How to Calculate the Return on Investment of your Rental Property
So you have a rental property. It’s in a great area with huge potential for growth. There’s little to do by way of maintenance, and you’re more than happy to just sit on it for a few years to see what it does. But you also want to know how much it will make you – what’s the return of investment on your investment property? How do you calculate it? And will you be able to retire when you want, with the lifestyle you want?
While we can’t help you with retirement age and lifestyle, we can give you some pointers on your return on investment. You’ll have heard the term “yield”. That’s basically how much money an asset makes, expressed as a percentage of the asset’s worth. When referring to a rental property, yield is the rental income as a percentage of the value of the property. You can calculate it before expenses (gross yield) or after (net yield).

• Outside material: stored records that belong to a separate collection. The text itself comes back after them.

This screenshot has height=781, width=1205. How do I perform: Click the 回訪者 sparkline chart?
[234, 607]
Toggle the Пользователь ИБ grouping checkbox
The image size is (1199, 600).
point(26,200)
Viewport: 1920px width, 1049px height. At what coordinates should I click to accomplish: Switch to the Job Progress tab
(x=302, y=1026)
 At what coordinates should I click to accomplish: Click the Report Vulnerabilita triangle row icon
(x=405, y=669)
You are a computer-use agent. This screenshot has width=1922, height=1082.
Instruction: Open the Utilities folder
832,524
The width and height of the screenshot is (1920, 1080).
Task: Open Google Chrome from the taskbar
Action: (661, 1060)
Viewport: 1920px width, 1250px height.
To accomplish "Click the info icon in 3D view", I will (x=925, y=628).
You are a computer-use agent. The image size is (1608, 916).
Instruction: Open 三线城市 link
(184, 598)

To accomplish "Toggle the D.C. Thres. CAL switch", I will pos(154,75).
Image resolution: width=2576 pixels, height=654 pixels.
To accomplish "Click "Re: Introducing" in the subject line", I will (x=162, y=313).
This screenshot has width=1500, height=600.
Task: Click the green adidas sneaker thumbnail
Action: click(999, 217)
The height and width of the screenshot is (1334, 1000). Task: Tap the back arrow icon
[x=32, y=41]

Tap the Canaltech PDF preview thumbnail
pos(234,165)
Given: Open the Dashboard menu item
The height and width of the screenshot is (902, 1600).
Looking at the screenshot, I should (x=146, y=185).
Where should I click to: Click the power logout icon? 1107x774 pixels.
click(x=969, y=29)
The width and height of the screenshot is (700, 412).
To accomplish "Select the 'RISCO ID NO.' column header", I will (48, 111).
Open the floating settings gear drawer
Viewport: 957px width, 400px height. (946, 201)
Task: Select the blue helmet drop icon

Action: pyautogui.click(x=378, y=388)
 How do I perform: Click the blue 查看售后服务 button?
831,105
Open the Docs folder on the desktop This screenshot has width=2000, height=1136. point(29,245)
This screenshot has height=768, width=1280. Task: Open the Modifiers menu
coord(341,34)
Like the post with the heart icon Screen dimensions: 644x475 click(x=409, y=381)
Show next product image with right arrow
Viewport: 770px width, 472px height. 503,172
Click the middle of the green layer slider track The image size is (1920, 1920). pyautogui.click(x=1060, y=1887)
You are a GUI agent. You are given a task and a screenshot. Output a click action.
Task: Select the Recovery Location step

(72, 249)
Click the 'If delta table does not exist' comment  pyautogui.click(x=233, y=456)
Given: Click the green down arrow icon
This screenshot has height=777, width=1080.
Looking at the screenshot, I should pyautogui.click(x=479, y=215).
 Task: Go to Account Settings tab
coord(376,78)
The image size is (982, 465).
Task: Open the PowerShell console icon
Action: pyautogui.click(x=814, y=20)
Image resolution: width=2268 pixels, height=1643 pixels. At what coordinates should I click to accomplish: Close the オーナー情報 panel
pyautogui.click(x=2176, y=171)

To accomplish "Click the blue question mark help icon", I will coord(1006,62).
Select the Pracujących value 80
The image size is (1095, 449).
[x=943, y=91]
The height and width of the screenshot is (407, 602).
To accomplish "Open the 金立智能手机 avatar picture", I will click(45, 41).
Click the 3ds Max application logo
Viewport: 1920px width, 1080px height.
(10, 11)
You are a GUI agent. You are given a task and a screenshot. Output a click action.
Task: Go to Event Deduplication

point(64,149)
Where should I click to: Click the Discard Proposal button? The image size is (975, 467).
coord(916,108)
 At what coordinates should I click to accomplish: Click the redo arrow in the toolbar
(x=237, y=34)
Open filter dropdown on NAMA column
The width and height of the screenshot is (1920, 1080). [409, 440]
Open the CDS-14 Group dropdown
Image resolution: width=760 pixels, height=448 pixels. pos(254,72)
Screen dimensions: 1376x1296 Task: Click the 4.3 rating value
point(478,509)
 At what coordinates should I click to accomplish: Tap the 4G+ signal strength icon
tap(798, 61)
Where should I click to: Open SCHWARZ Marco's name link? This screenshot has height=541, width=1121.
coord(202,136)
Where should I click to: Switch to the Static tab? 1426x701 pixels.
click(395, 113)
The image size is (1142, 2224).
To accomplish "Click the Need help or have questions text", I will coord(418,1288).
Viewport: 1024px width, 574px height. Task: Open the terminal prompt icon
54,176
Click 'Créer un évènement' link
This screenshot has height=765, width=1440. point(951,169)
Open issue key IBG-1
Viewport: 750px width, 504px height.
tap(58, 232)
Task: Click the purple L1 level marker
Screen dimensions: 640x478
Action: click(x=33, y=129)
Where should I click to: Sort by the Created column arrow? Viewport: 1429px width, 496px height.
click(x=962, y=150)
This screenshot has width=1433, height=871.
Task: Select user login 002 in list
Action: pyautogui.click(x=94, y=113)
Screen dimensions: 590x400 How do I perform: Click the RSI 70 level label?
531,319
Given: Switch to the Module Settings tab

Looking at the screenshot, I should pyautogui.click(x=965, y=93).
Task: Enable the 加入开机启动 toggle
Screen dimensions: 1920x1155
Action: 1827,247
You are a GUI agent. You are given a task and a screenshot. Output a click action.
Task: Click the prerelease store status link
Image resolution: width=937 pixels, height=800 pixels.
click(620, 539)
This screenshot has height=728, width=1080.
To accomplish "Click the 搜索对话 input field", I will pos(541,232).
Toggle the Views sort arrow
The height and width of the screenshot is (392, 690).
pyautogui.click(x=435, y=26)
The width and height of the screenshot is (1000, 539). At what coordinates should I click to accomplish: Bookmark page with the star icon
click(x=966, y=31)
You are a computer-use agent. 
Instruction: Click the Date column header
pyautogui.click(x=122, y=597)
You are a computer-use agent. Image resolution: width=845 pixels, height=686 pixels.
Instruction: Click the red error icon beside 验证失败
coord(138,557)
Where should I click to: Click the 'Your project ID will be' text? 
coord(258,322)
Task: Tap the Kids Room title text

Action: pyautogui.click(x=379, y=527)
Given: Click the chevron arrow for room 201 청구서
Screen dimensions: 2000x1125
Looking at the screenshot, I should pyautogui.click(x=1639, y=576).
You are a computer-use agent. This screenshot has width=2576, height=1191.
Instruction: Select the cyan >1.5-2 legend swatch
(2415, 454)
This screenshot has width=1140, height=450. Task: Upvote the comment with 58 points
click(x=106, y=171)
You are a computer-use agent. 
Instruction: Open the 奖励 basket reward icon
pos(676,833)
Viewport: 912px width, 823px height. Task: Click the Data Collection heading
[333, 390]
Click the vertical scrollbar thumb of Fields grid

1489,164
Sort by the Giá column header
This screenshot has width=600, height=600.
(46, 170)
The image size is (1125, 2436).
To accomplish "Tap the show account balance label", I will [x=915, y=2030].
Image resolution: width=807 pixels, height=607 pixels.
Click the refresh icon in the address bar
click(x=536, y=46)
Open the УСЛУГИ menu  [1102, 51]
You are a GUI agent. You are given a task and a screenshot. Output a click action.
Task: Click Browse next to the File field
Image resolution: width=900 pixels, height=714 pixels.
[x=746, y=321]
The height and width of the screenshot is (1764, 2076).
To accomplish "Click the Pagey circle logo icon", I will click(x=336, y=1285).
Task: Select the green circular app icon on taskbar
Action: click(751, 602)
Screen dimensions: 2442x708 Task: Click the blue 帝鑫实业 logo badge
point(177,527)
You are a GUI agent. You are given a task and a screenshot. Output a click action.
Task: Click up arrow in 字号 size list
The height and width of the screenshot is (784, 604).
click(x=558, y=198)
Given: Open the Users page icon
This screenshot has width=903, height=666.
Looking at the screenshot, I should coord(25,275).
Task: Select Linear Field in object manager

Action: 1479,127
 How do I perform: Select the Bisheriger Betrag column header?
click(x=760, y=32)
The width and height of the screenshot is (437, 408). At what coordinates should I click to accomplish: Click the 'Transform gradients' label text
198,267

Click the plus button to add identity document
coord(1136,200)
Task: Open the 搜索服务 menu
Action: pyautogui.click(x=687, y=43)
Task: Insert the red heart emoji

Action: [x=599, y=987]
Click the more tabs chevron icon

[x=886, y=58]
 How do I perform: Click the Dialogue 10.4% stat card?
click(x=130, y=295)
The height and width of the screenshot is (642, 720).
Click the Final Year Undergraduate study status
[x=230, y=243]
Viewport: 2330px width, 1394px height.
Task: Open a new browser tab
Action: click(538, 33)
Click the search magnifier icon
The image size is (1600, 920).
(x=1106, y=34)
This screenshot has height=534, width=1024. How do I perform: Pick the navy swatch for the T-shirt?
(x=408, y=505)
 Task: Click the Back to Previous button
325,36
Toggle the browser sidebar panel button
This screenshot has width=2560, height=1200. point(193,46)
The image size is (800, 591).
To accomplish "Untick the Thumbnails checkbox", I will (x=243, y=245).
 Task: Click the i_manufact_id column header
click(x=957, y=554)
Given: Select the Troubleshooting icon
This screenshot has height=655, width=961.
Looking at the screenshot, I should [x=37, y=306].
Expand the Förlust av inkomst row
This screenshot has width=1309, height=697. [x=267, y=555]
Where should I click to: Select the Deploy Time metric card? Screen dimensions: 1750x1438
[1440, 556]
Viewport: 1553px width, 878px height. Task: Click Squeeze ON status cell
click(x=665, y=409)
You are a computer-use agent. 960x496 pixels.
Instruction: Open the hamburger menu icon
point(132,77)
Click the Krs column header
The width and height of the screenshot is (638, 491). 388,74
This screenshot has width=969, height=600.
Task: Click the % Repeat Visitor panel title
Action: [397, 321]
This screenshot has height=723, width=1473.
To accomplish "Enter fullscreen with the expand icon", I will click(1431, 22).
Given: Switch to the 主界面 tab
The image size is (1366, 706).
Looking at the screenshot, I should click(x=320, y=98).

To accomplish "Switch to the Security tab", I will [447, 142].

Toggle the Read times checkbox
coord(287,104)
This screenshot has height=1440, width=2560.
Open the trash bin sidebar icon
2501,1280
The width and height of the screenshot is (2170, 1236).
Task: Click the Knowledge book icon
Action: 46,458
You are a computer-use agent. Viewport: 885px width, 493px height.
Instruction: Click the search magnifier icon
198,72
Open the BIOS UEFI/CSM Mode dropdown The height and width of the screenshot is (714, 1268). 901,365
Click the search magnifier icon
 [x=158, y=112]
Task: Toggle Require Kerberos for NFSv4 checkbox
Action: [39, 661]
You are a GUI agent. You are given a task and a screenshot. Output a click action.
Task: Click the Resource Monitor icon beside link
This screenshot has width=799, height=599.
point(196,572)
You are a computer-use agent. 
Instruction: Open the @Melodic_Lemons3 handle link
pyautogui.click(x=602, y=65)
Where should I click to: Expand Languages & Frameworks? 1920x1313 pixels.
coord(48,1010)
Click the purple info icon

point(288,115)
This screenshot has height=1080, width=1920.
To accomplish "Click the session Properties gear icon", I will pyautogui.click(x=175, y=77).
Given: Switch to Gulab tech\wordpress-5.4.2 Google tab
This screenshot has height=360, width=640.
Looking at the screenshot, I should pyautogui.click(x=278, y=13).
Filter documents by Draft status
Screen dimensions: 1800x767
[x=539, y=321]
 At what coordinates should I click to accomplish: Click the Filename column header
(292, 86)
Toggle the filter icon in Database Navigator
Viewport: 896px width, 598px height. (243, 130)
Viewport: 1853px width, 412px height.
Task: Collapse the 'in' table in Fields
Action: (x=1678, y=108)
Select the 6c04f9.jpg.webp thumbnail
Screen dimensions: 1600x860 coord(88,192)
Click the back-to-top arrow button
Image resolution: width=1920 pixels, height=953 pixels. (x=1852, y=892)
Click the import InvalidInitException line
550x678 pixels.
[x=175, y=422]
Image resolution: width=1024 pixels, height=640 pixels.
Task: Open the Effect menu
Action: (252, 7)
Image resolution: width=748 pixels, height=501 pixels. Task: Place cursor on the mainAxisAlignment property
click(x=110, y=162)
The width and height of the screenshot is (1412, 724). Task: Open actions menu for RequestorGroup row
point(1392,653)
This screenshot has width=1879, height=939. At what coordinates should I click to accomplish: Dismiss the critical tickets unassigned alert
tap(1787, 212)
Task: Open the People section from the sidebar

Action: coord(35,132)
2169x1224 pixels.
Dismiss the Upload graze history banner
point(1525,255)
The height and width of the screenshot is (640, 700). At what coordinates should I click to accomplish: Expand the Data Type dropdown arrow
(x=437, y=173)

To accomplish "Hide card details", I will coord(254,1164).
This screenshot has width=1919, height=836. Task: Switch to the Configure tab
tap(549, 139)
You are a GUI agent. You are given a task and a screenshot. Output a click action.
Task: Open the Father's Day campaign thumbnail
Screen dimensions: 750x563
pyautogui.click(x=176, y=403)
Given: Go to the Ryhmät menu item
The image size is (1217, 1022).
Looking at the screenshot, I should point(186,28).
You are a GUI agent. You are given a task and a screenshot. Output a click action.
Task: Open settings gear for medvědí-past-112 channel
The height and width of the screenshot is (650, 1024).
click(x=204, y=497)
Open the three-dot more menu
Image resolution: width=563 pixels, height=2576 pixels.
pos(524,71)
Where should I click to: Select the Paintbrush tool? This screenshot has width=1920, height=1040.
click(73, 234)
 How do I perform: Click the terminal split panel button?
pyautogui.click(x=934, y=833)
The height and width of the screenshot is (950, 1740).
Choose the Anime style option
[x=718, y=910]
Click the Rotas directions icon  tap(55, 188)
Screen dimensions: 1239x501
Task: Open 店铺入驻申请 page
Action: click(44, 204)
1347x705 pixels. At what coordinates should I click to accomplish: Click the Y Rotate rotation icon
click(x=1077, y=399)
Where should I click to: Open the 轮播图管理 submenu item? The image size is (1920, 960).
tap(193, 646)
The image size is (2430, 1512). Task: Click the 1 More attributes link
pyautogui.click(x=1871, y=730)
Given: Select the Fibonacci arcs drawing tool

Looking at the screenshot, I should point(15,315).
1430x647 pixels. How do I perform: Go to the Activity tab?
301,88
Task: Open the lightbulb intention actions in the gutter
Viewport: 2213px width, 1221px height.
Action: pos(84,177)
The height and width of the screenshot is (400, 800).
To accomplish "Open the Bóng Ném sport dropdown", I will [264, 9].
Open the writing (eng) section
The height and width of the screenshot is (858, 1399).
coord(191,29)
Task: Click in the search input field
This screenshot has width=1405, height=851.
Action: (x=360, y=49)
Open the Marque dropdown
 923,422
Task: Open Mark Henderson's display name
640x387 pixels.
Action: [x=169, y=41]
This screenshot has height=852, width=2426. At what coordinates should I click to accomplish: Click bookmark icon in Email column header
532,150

A gross yield allows you to compare properties with other properties. It’s worked out by using the annual rental income divided by the market value and multiplying it by 100 (to get the percentage).
- Gross Yield= Annual Rental Income / Market Value x 100
You can work out the yield for any time in the past, or at the current time, to give you some indication of how the property is travelling in terms of investment returns.
Don’t forget, of course, the net yield will give you a better indication when you take into account any expenses on the property, and it is a great way of determining if you can afford the rental property you’re looking at. You need to take into account any, and all expenses relating to the property, such as maintenance costs (is it an old house with lots of running repairs?) and insurance (is it in a flood prone area? – you may want to read how to protect your investment property from flood damage). When talking about net yield, the calculation is annual rental income minus annual expenses, divided by total property costs, and then multiplied by 100 to get your percentage.
- Net Yield= Annual Rental Income – Annual Expenses / Total Property Costs x 100
It sounds complicated but, rest assured, it’s not. And again, it’s the most reliable indicator of affordability. There’s little point purchasing an investment property only to discover you can’t maintain the lifestyle you currently have.